▸ Selected excerpt:
----
Patient Privacy Laws (HIPAA), Social Media and the Law

Many of you have heard of the patient privacy law, called HIPPA (Health Insurance Portability and Acountability Act). It’s been around since 1996 and it’s something that we personal injury lawyers face every day in our practice. While it is a far reaching act, the way that you are most familiar with it is the aspect of the law that attempts to ensure your privacy as a health care patient, sometimes to absurd lengths.

It is why at a pharmacy they sometimes separate the “drop off” prescription section, from the “pick up” section. In effect, it is to insulate others from hearing you ask the pharmacist questions when you turn in a script. By having those who are picking up a script in a different area, they can’t hear your questions. It’s why some physicians have you sign in for your doctor visit, but then immediately blacken out your name once the staff is aware you’ve arrived. Silly precautions since when they take you back to see the doctor, they again call your name.

If you’re a personal injury patient of an attorney, it’s also why we’re always after you to sign new medical authorizations so we can get your ongoing medical records. The authorizations go stale after a period of time and must be renewed. Also, we must always have a batch of originally signed authorizations since the HIPAA laws demand originals be mailed and not reproduced copies.

But, to get to the topic at hand, nothing I’ve heard recently is quite as harsh as patient privacy laws as they interact with social media. Case-in-point, a highly skilled local surgeon, let’s say a plastic surgeon named “Dr. Tuck” did a particularly good job lifting and remaking a middle aged female patient. So pleased was she with the results, she asked the doc if he’d take a photo with her and he was only happy to oblige.
----
▸ Problems to work on:
(a) According to the article on patient privacy laws, why do some pharmacies separate the prescription drop-off area from the pick-up area? Answer in one to three sentences.
(b) Write the next part of the article on patient privacy laws and social media, picking up after its final sentence.

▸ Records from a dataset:
----
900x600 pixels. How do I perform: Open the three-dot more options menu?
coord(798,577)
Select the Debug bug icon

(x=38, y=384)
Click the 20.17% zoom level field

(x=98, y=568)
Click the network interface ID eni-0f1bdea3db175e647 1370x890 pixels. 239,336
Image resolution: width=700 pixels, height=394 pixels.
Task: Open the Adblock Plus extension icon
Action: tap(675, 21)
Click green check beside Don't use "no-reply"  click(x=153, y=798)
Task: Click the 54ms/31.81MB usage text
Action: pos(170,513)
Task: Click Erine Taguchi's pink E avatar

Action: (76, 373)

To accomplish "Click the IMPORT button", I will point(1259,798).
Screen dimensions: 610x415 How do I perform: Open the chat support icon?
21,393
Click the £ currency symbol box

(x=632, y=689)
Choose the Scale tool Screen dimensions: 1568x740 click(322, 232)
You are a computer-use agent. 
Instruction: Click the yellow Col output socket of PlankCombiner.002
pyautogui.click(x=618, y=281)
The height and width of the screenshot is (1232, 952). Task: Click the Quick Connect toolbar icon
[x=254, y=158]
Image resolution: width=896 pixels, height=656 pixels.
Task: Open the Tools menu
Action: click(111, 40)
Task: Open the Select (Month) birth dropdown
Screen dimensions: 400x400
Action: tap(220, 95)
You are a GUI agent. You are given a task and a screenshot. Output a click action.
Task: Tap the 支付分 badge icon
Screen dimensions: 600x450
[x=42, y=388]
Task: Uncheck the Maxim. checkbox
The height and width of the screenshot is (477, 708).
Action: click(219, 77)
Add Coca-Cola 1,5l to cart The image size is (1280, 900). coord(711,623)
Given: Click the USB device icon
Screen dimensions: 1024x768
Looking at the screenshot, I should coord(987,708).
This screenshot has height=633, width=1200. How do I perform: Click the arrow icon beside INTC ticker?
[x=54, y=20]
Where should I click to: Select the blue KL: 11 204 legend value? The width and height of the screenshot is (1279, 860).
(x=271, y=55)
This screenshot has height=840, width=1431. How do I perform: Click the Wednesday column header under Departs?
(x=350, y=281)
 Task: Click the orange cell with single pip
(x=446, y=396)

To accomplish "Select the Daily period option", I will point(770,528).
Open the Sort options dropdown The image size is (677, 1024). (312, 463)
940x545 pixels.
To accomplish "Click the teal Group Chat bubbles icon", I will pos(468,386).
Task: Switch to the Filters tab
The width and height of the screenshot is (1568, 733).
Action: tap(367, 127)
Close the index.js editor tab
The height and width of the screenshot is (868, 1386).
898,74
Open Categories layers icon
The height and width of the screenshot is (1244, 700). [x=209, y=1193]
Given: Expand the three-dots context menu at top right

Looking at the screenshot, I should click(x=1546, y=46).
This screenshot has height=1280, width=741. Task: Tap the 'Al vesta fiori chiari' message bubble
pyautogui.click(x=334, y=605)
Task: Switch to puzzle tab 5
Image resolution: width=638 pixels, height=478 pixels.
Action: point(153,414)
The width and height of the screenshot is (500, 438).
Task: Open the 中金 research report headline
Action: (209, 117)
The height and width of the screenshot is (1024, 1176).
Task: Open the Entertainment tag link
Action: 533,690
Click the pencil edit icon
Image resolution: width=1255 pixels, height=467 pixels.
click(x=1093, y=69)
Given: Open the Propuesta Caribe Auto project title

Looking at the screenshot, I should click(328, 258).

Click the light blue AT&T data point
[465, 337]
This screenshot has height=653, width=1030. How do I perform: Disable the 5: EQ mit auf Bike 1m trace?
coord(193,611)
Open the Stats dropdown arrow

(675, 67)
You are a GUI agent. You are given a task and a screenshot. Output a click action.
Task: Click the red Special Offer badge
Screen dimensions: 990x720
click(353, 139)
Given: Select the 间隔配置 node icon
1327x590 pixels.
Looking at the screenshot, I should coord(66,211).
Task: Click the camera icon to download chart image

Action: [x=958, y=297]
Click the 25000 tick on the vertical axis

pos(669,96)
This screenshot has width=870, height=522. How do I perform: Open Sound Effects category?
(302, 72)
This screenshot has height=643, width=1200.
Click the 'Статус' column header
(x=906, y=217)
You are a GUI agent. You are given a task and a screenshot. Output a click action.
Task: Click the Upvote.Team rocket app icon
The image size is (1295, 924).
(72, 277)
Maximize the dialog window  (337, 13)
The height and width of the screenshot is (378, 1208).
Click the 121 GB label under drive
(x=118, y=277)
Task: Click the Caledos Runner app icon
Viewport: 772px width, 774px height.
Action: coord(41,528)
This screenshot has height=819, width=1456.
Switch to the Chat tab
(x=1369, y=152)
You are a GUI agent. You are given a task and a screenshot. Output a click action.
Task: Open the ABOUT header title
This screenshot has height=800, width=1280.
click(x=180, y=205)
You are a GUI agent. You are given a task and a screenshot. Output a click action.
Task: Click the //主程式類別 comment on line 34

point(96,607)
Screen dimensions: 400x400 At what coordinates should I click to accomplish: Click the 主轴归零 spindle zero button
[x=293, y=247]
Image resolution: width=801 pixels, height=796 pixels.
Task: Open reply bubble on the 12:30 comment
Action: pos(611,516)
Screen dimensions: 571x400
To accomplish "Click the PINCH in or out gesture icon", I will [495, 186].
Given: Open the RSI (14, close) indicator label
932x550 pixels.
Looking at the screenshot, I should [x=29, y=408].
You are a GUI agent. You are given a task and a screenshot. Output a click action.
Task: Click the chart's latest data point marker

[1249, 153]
----
▸ Task answers:
(a) The separation keeps other customers from overhearing the questions you ask the pharmacist when you turn in a prescription. People picking up prescriptions stand in a different area, so they can't hear those questions.

(b)
The next day, she posted on Facebook the proud photo of herself with her new look standing next to Dr. Tuck in his surgical garb and hat. That photo obviously was seen by all of her Facebook friends, and that’s her choice. No violation there.

However, Dr. Tuck, wanting to recognize his patient’s enthusiastic approval of his work, clicked “Like” on Facebook and added a “Thanks” to the comments section. This was a huge mistake. By doing this he took his patient’s photo and turned it into his own where it spread to all of his Facebook friends. And he had hundreds of them.  He hadn’t asked his patient for a Release to do this or authority from her to post it to his own Facebook page.

Funny thing is, his patient didn’t blow the HIPAA whistle. She could not have cared less Dr. Tuck spread the good photographic news. You see, HIPAA does not require a “victim”. A violation is a violation. It may have been seen by someone who knew he inadvertently posted something that wasn’t authorized. So, Dr. Tuck faced a sizeable fine through the state for his HIPAA violation. And this happens more often than you would think.

So, the lesson of unintended consequences strikes again. Or as I sometimes say, I love it when a well intentioned law goes awry. These are the results when technology expands exposing the ethical dilemmas in overly expansive laws.